Brief:
Within the records below, reproduce without change the lines from the line that has "[Share on Twitter] (294, 302)" through the line that has "[Open instagram] (232, 2198)", and only those.

Excerpted records:
◇ ◇ ◇
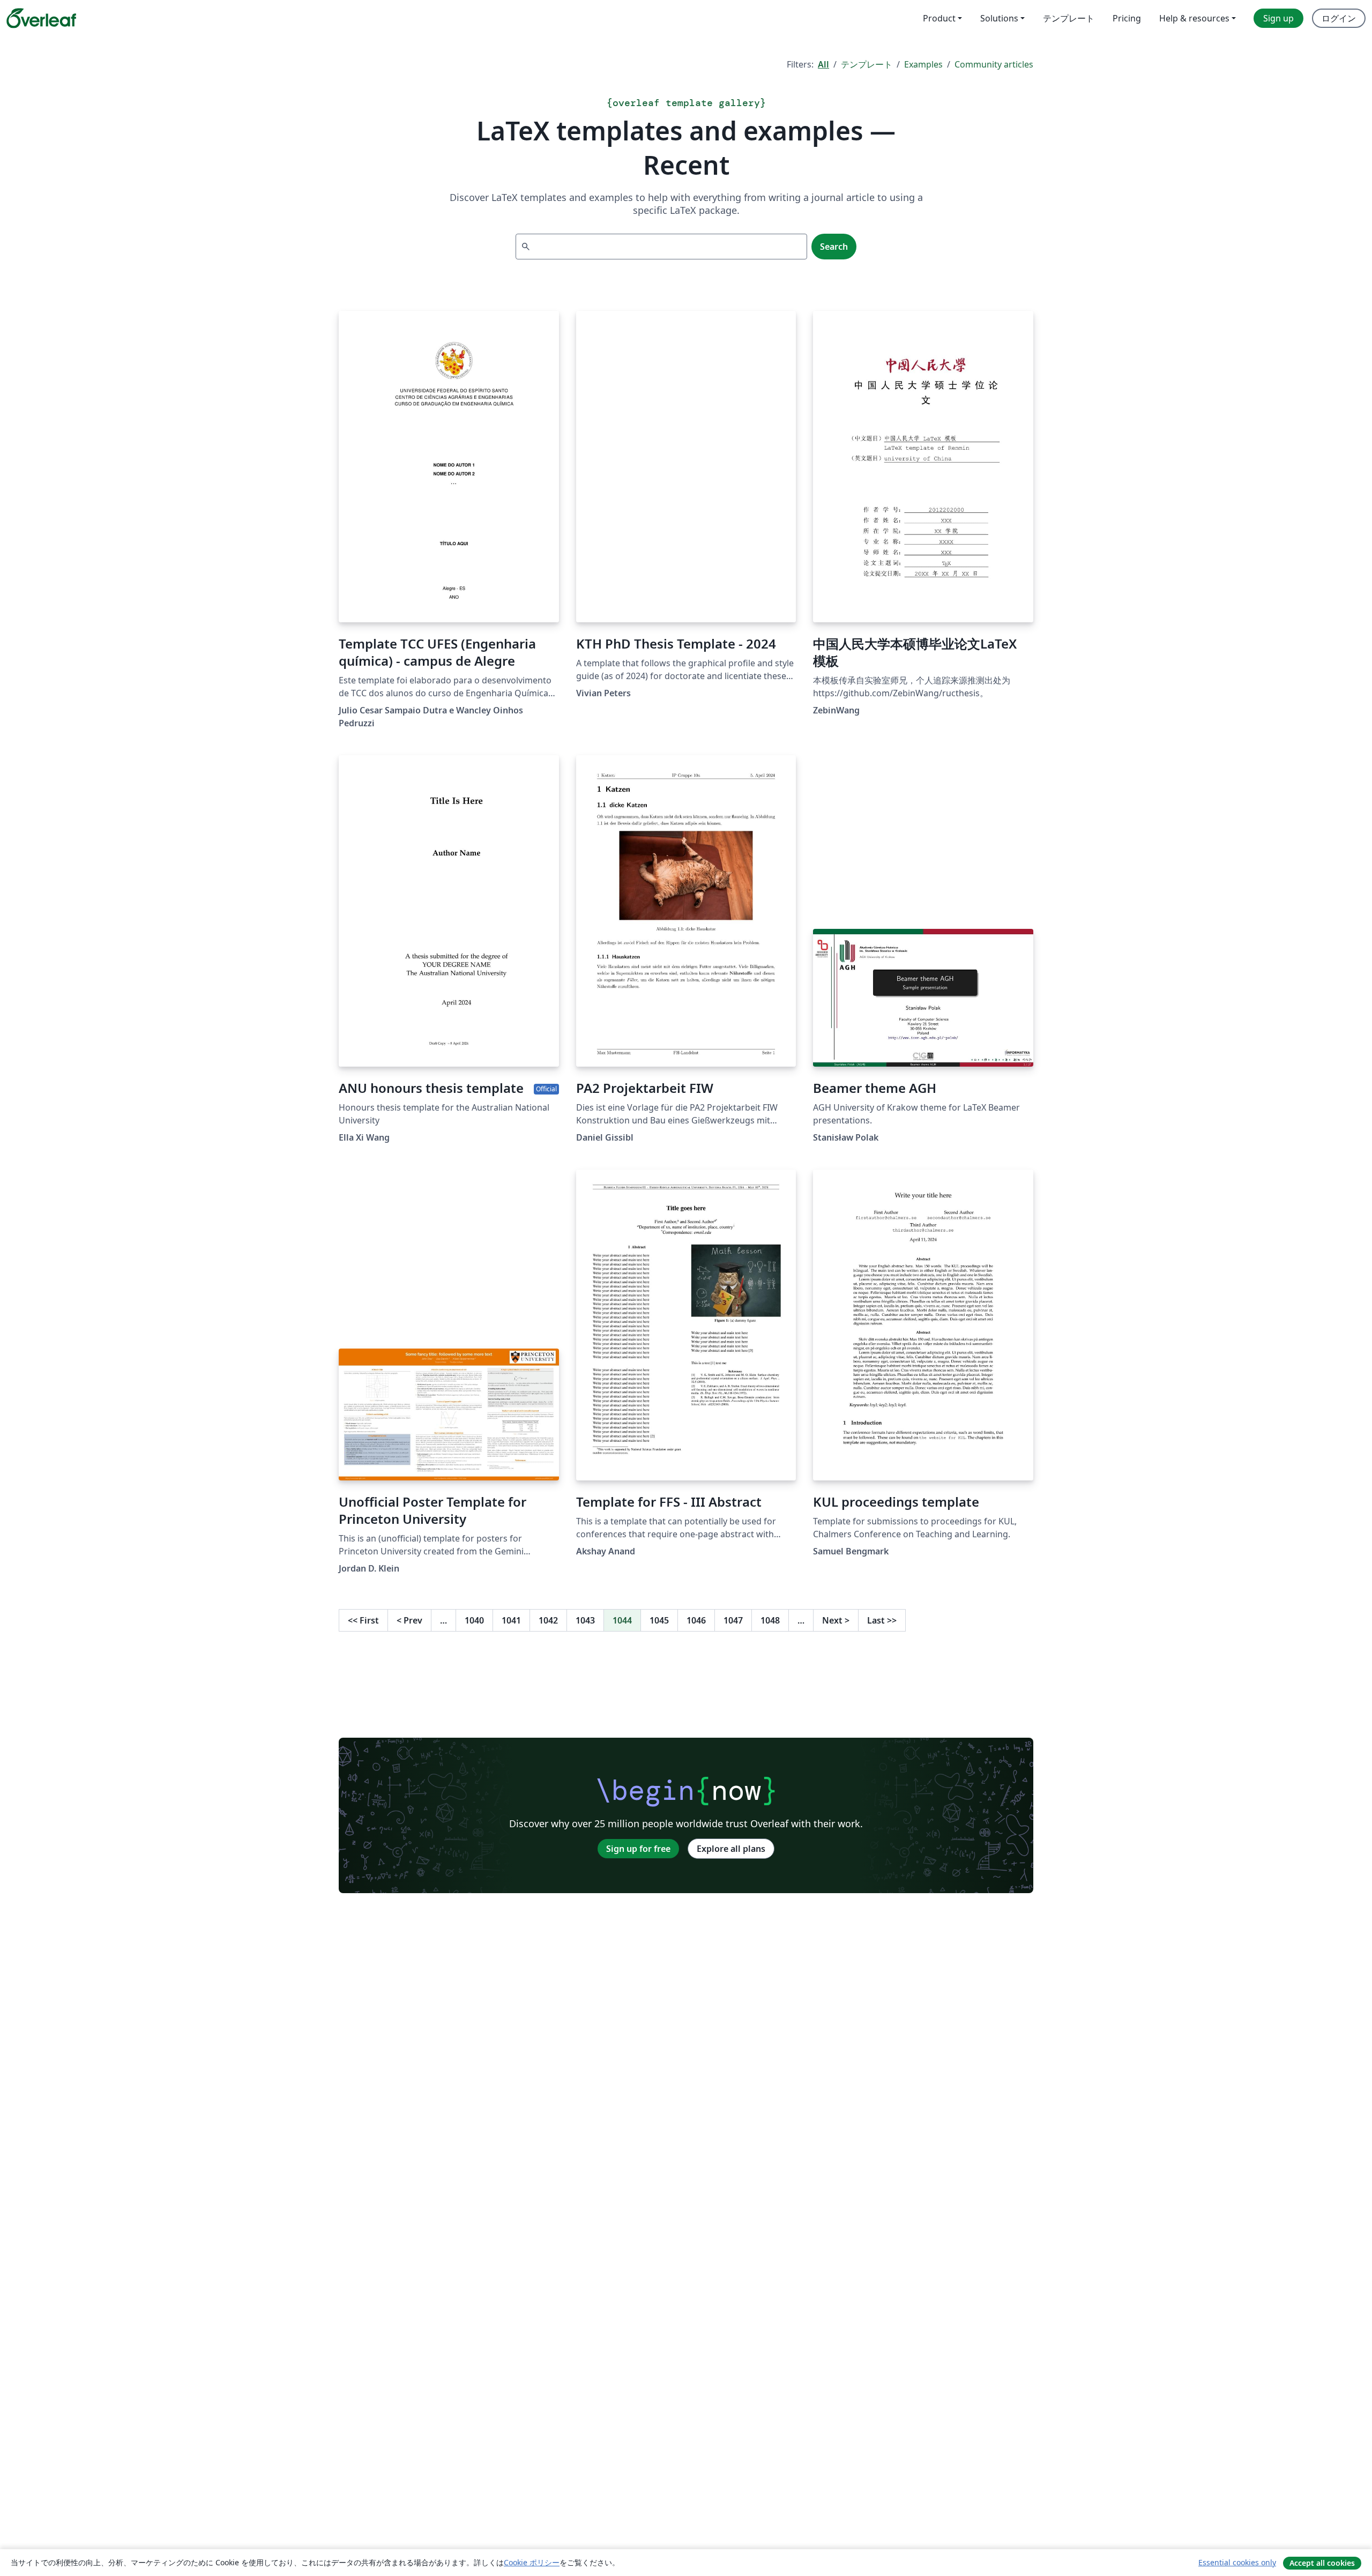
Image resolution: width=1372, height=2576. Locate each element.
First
◇ ◇ ◇
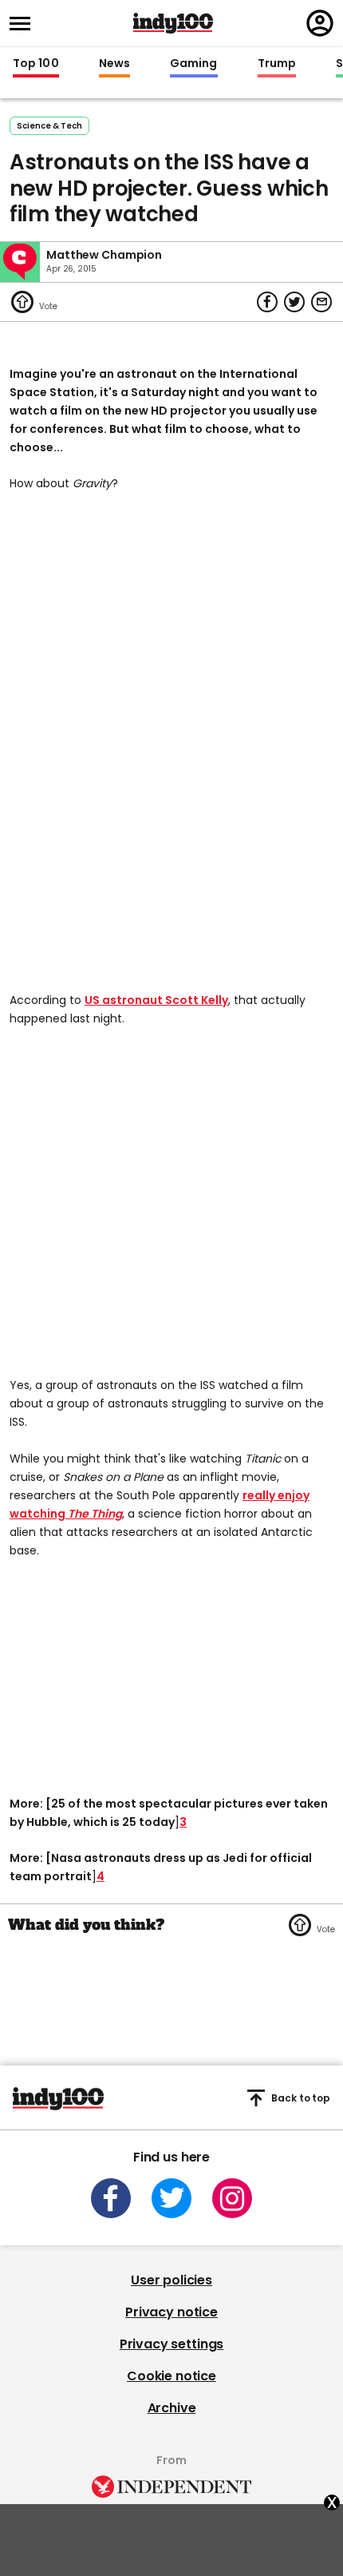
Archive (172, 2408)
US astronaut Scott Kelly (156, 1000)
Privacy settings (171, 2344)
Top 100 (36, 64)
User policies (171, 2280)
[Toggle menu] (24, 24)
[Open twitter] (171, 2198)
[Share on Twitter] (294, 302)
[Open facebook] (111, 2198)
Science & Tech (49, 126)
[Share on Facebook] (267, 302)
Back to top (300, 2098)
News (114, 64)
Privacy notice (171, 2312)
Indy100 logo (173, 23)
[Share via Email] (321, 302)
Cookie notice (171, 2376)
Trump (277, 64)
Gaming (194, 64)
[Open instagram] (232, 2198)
◇ ◇ ◇
Task answer:
[Share on Twitter] (294, 302)
[Open facebook] (111, 2198)
Science & Tech (49, 126)
[Share on Facebook] (267, 302)
Back to top (300, 2098)
News (114, 64)
Privacy notice (171, 2312)
Indy100 logo (173, 23)
[Share via Email] (321, 302)
Cookie notice (171, 2376)
Trump (277, 64)
Gaming (194, 64)
[Open instagram] (232, 2198)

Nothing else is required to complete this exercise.